[What you need to do] Summarize the forum thread about Cabin Fever 2016 below in three sentences.

[Extract to read]
# Cabin Fever 2016



## RonGinger (Dec 3, 2015)

It is only about 6 weeks now until Cabin Fever 2016. Remember it has returned to its original date in January. It has also moved to the Lebanon Valley Expo center. I talked to Gary the other day and he says there is plenty of room there, almost the same as at York. He will have all the usual areas, model boats, trains and lots of tables for steam and gas engines.

He has several vendors this year with CNC equipment and he is hoping we can get some exhibitors in to show their home CNC projects. I know its kind of hard to bring along a whole mill conversion, but maybe some parts, photos, etc can be brought. Ive been working on a small lathe that may be far enough along to bring.

I am still working on the details, but it looks like Brian Barker will be holding an all day class  on Installing and Using Mach4 on Friday. Details still being worked, I will post more when they are complete.


----------



## deverett (Dec 3, 2015)

Ron

I realise the commercial implications of changing, but I preferred the old date because I fear for the inclement weather in January.  I know that the show has never been postponed in previous years, but...

So regretfully I will not be going.  Pity, because I really enjoyed the show at York.

Dave
The Emerald Isle


----------



## cheepo45 (Dec 3, 2015)

I haven't missed one yet.
I'm looking forward to seeing all my home machinist friends, and making new ones.
What are the best hotel deals?
    cheepo45


----------



## purpleknif (Dec 4, 2015)

A friend and I went last year. Its about a 6 hour trip but well worth it. Well, other than the awful hotel. It was so bad that the Wyndham Group refunded our money after sending someone from corporate to inspect it as I suggested.

[Data]
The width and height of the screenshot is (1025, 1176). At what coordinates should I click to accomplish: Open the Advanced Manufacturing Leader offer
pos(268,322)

[Result for this task] RonGinger reports that Cabin Fever 2016 is about six weeks away, has returned to its original January date, and has moved to the Lebanon Valley Expo center, where there will be vendors with CNC equipment and, it appears, an all-day Friday class by Brian Barker on installing and using Mach4. The poster deverett will not attend because of concern about inclement January weather, while cheepo45, who has not missed a show yet, looks forward to it and asks about the best hotel deals. The poster purpleknif found last year's roughly six-hour trip well worth it apart from an awful hotel, for which the Wyndham Group refunded the money after sending someone from corporate to inspect it.